*What you should do*: Recast the listing below as a numbered list with one line per item. Skip blank lines and leave out the pictures.

BEGIN

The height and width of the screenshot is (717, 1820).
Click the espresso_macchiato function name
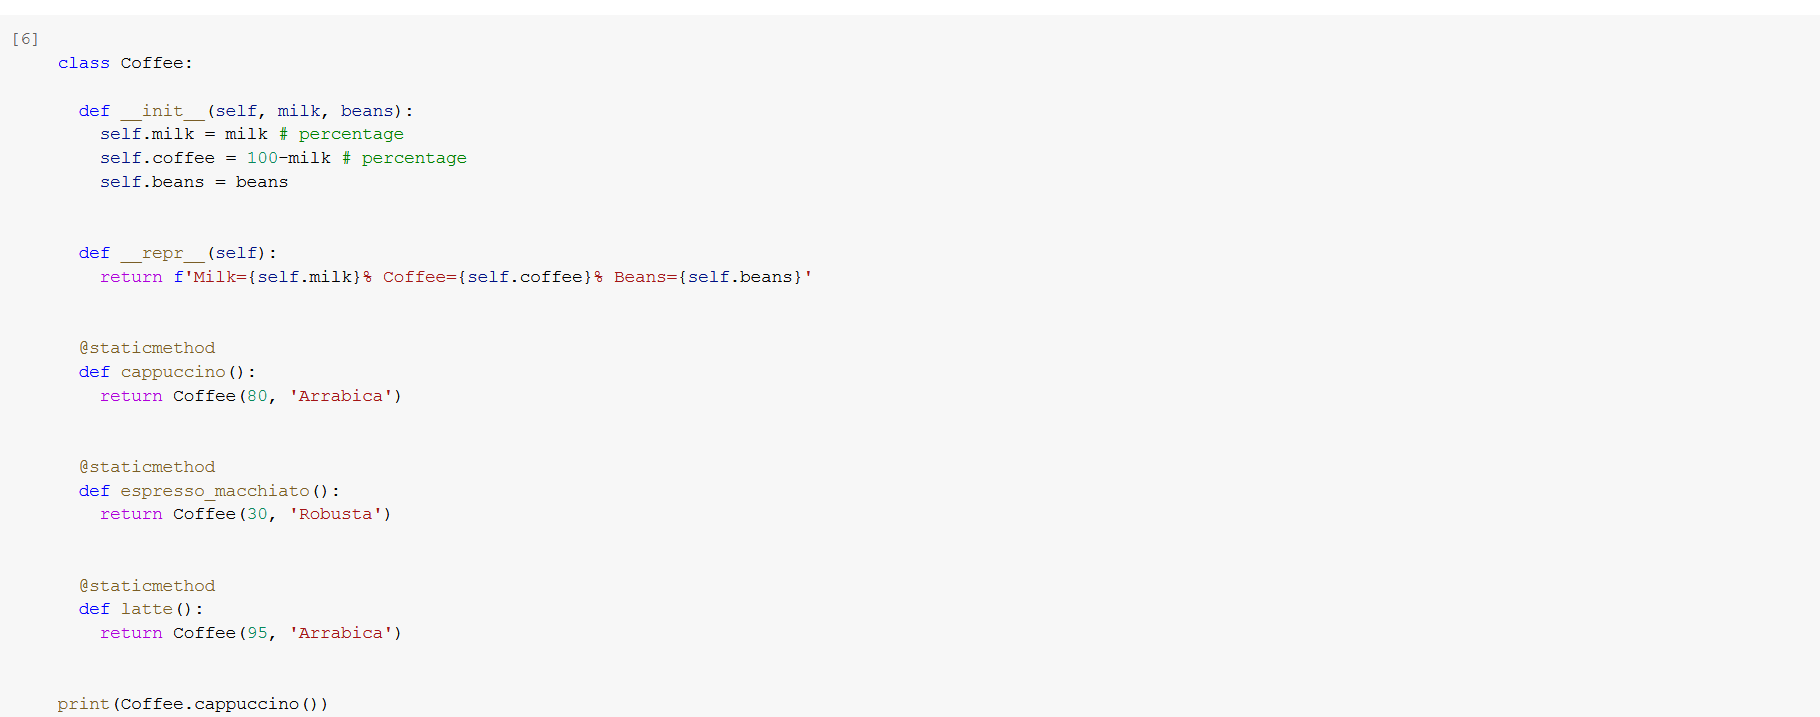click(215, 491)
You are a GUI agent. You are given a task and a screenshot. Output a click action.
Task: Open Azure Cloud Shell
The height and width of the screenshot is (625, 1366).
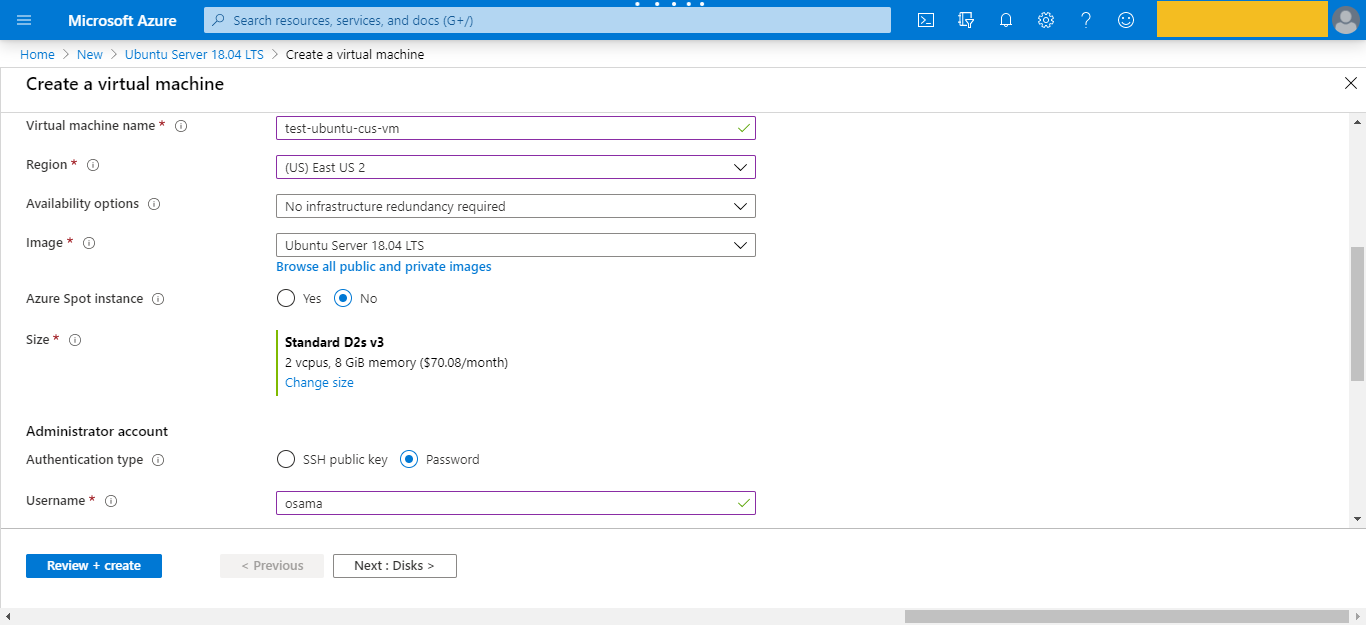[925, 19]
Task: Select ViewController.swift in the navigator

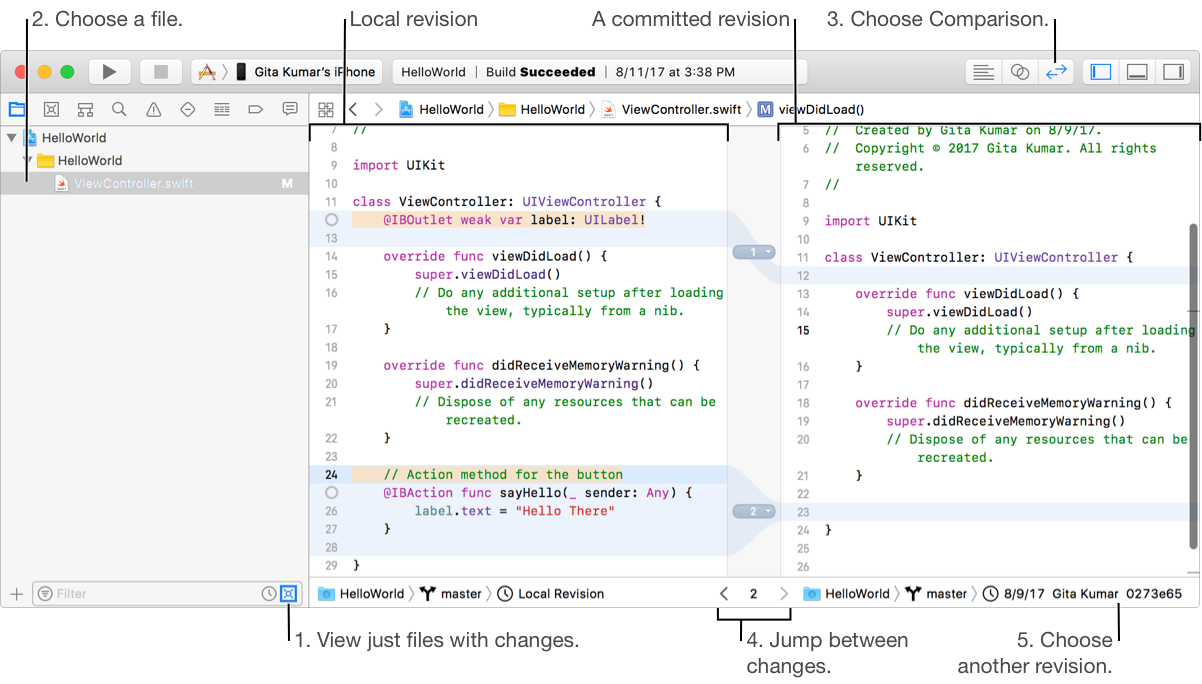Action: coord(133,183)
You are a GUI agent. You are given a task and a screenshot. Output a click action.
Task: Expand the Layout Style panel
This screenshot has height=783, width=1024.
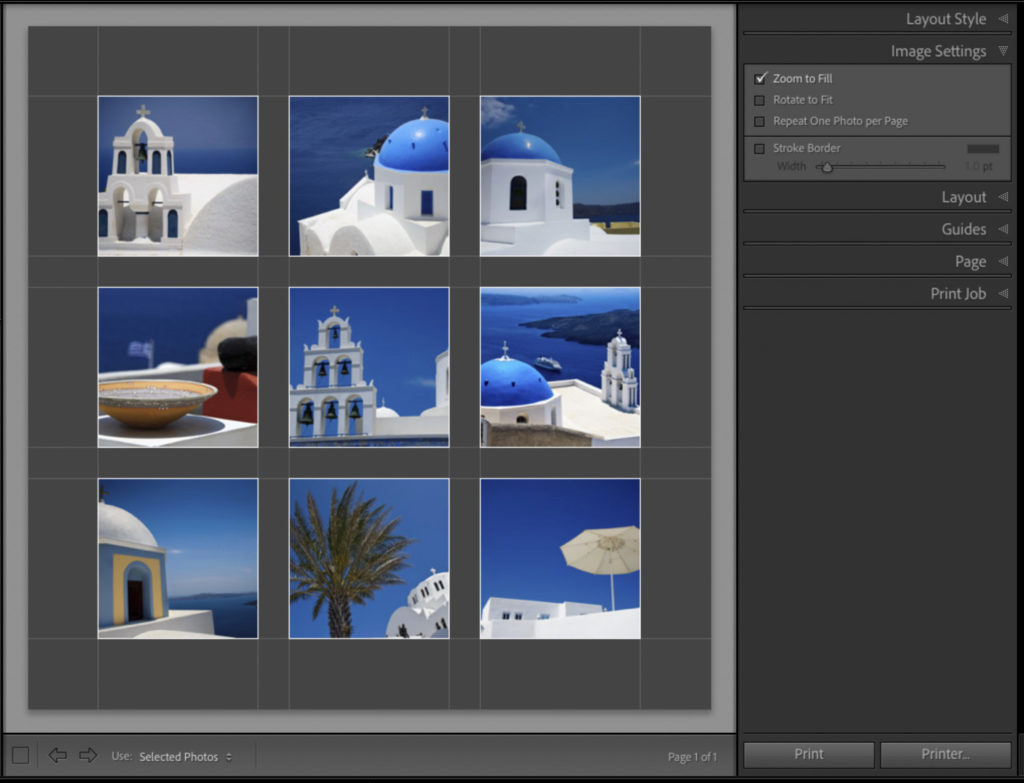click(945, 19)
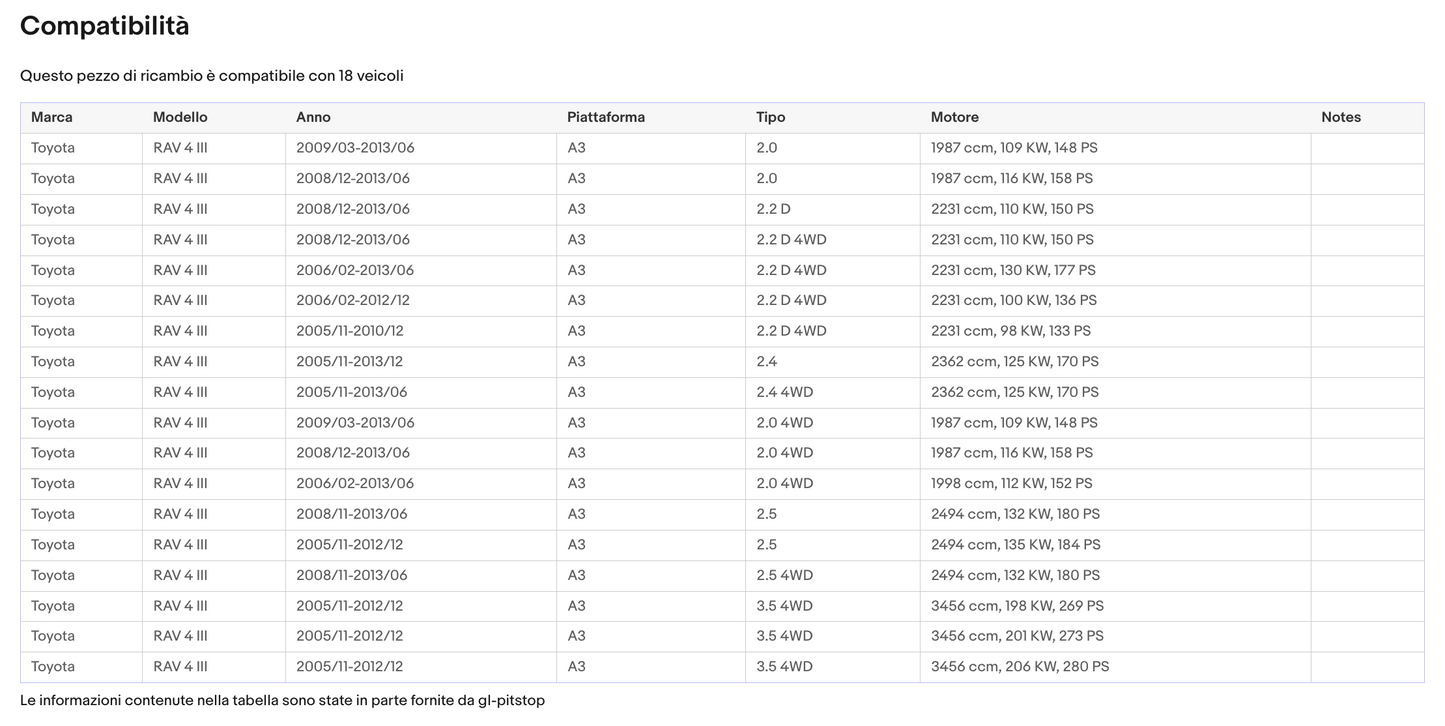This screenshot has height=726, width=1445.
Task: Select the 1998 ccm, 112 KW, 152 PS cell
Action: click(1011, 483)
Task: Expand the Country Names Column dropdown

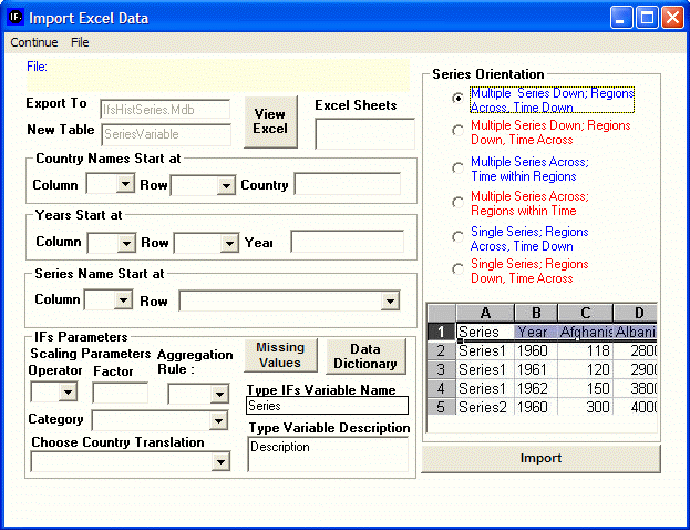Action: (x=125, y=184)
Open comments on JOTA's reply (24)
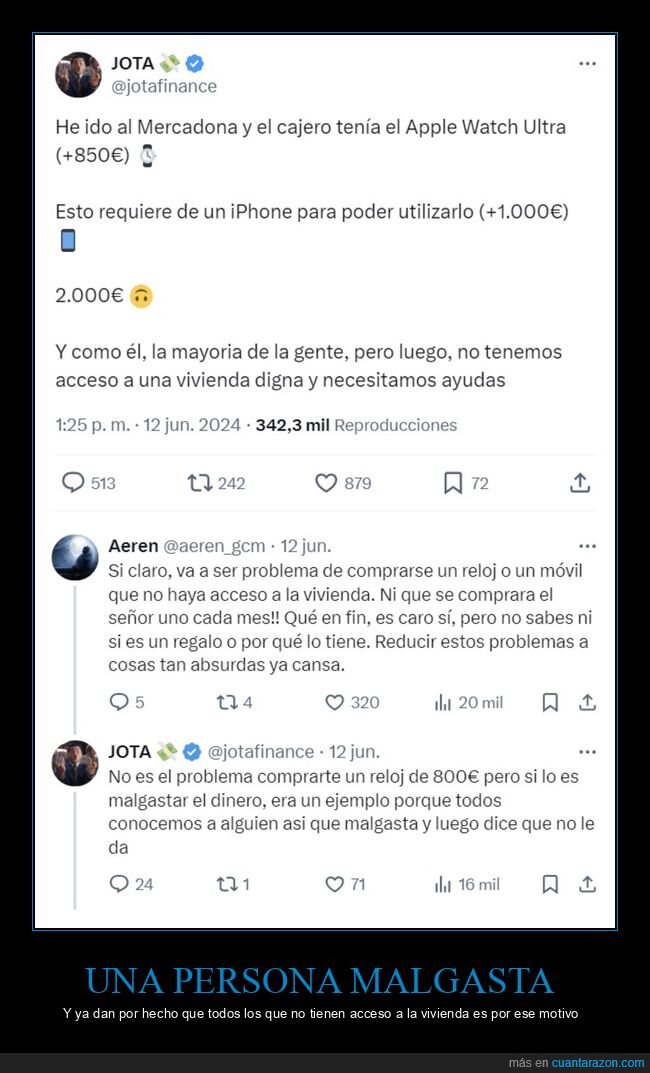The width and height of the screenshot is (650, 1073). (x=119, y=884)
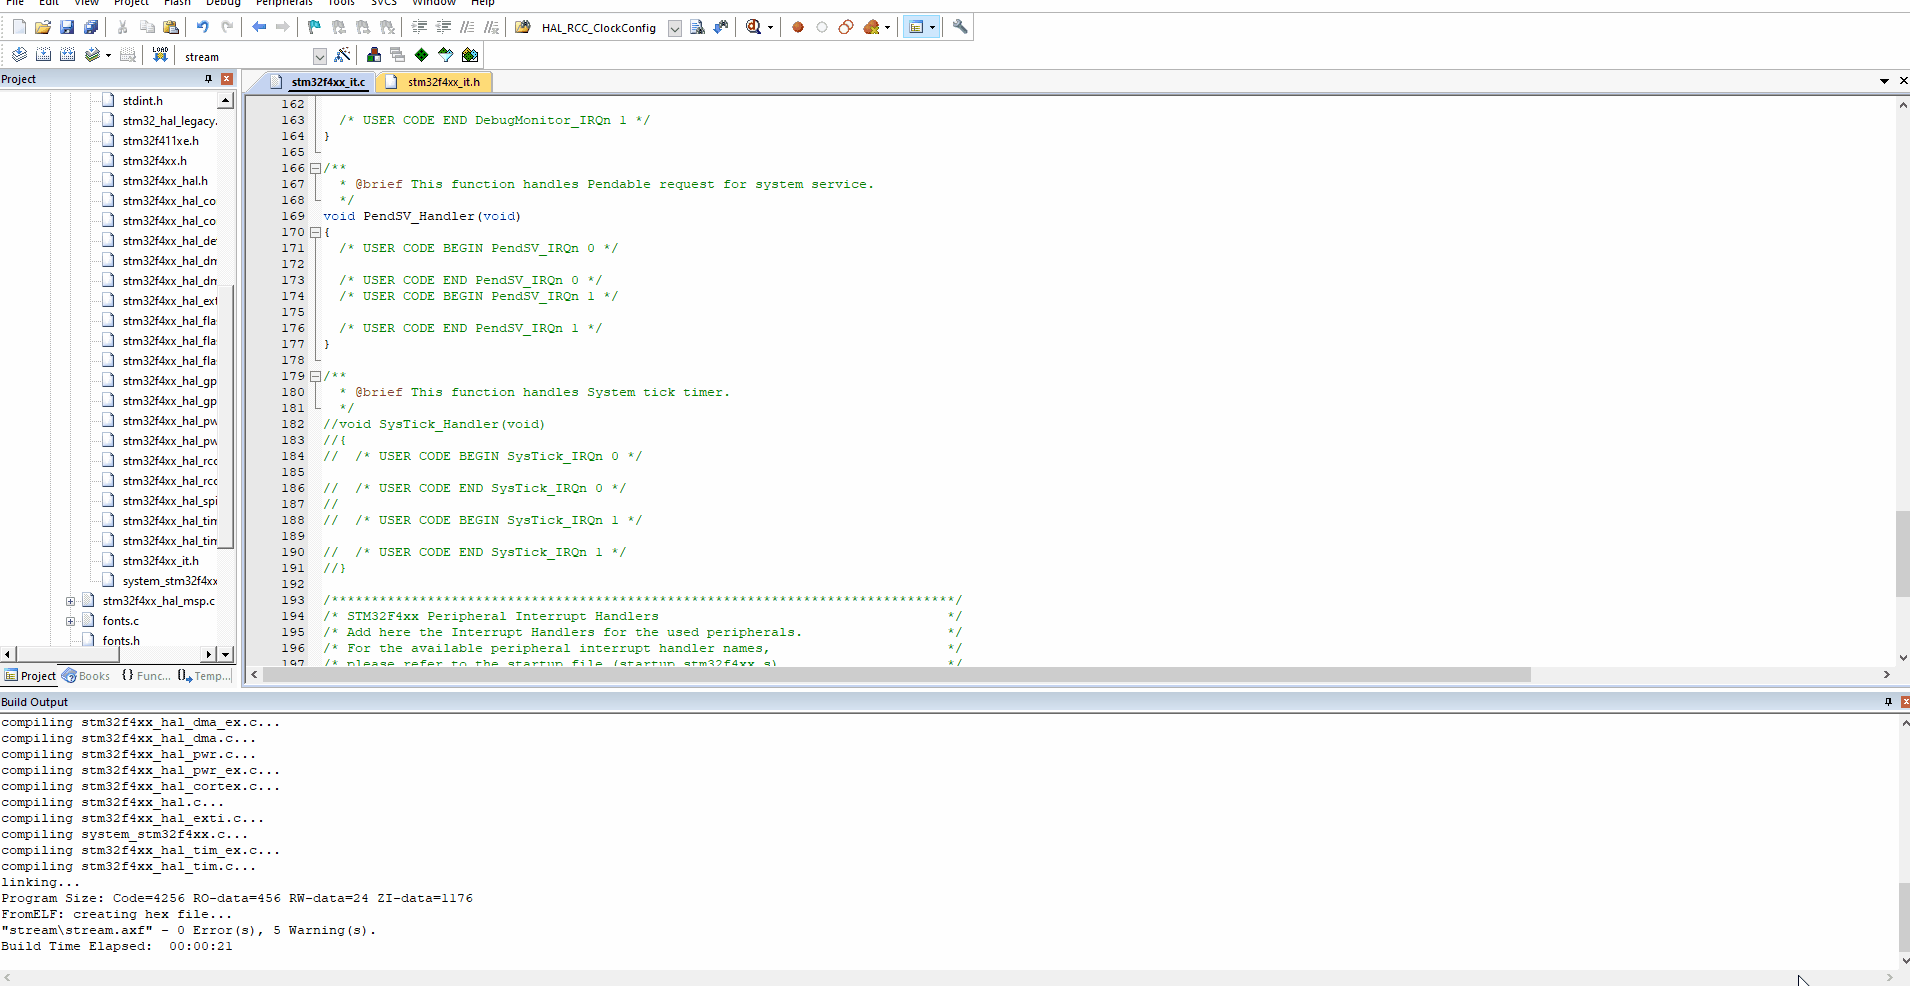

END

*Response*:
1. The height and width of the screenshot is (717, 1820).
2. Click the espresso_macchiato function name
3. click(215, 491)
4. You are a GUI agent. You are given a task and a screenshot. Output a click action.
5. Task: Open Azure Cloud Shell
6. The height and width of the screenshot is (625, 1366).
7. [925, 19]
8. Task: Select ViewController.swift in the navigator
9. Action: coord(133,183)
10. You are a GUI agent. You are given a task and a screenshot. Output a click action.
11. Task: Expand the Layout Style panel
12. This screenshot has height=783, width=1024.
13. click(945, 19)
14. This screenshot has height=726, width=1445.
15. Task: Select the 1998 ccm, 112 KW, 152 PS cell
16. Action: click(1011, 483)
17. Task: Expand the Country Names Column dropdown
18. Action: (x=125, y=184)
19. Open comments on JOTA's reply (24)
20. The width and height of the screenshot is (650, 1073). (x=119, y=884)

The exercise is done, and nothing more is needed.